- Work required: For the listing below, return the line containing "The height and", the line containing "the Fabric sidebar", and all lines in between, exactly as written and nothing else.

- Data records:
________________________

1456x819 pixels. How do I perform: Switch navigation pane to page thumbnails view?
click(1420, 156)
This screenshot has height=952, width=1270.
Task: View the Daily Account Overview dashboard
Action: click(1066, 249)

________________________

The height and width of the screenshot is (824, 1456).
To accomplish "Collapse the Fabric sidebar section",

________________________

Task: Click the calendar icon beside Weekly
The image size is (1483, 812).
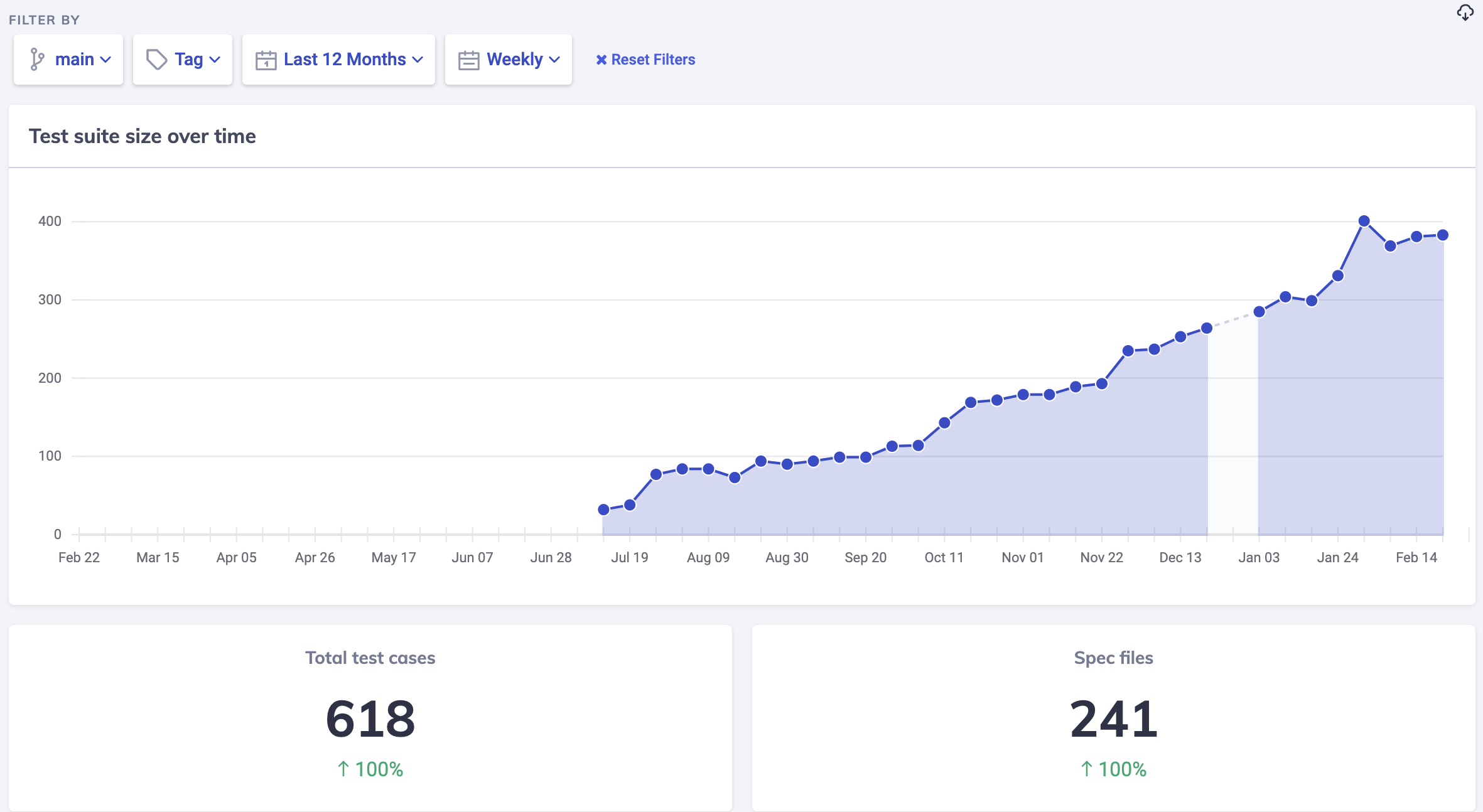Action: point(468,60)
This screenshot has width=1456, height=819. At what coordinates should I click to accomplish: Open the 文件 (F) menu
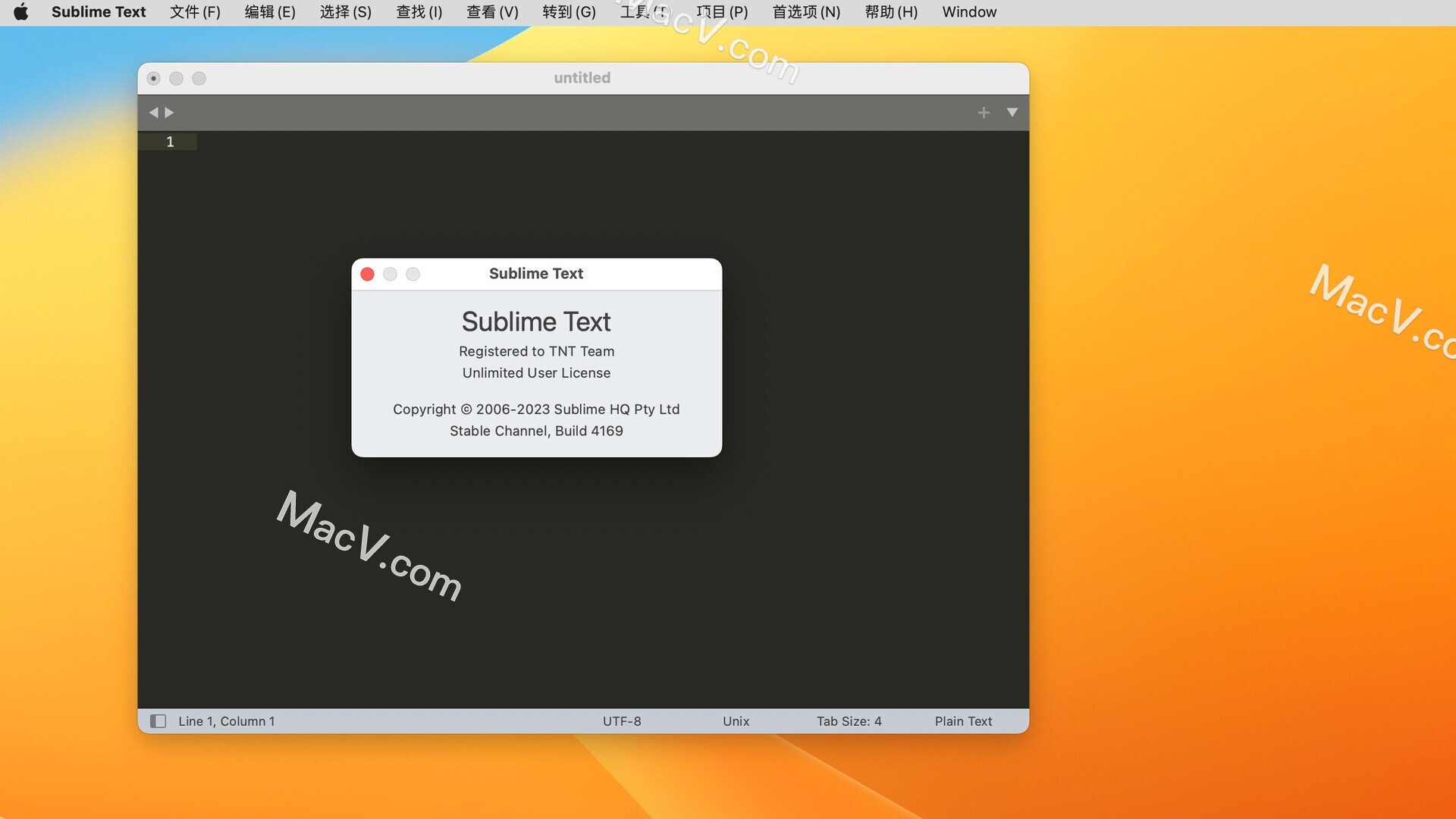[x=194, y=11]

________________________

- Solution for this task:
The height and width of the screenshot is (824, 1456).
To accomplish "Collapse the Fabric sidebar section",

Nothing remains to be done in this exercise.